First one has to define what a Manager does. Peter Drucker defined a manager’s role into 5 categories:
- Sets objectives. The manager sets goals for the group, and decides what work needs to be done to meet those goals.
- Organizes. The manager divides the work into manageable activities, and selects people to accomplish the tasks that need to be done.
- Motivates and communicates. The manager creates a team out of his people, through decisions on pay, placement, promotion, and through his communications with the team. Drucker also referred to this as the “integrating” function of the manager.
- Measures. The manager establishes appropriate targets and yardsticks, and analyzes, appraises and interprets performance.
- Develops people. With the rise of the knowledge worker, this task has taken on added importance. In a knowledge economy, people are the company’s most important asset, and it is up to the manager to develop that asset.
This is a concise summary and yet it seems like a lot of responsibility but the strength of the individual is dependent on how his team share that responsibility.
One thing that Drucker failed to point out is that a manager also needs to be able to report to and communicate with owners, members of the board and society as a whole. This task is often overlooked and understated and yet it is crucial for the businesses survival and public image.
The Great Value investors
I have chosen Buffet and Wenger as examples as I believe them to be extraordinary managers in their respective fields. The reason for this is that they constantly strive to find value in their respective fields. Their dedication and discipline when looking for undervalued assets and to sell potentially overvalued ones or ones that disrupt the status quo sets them apart from other managers. They both have only splashed out for the highest quality assets and even then sought to buy them at an opportune moment.
They have built strong support staff and planned succession protocols should the unknown happen and therefore have a good appreciation of risk management. They have motivated varying personalities to push towards the same goals and hold high standards hence achieving good results.
Less publicized is the fact that it takes time to build strong teams. Neither was successful immediately and both have had peaks and troughs throughout their careers.
However they have also learnt over time that the softer skills of public relations and humility when things don’t work out as planned can be powerful tools.
Whether dealing with investors or football fans the overall judgment of a manager’s ability will be based purely on success. The social media/software world especially is full of short term success stories: Facebook, Twitter, Ebay, Tencent etc. whereas managers at Paulson & Co. I’m sure amongst many others will have learnt that fast growth is less sustainable.
Long term success is harder and needs to be built on solid foundations. Take time to build and train your team, it will be worth it in the end.

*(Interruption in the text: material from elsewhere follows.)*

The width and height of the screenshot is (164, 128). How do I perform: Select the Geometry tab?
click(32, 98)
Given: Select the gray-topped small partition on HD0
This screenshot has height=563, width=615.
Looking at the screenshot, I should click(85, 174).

N.B. BSP aims to be independent so for full disclosure the Founding Partner of BSP is an avid Arsenal fan and shareholder so the article may be biased. Some people may ask why Sir Alex Fergusson wasn’t used as an example, but one could argue that Sir Alex is a fantastic team builder gets the best from his teams but less of a value investor. We would have also had to use a fund manager with a shorter fuse and less academic persona for fair comparison.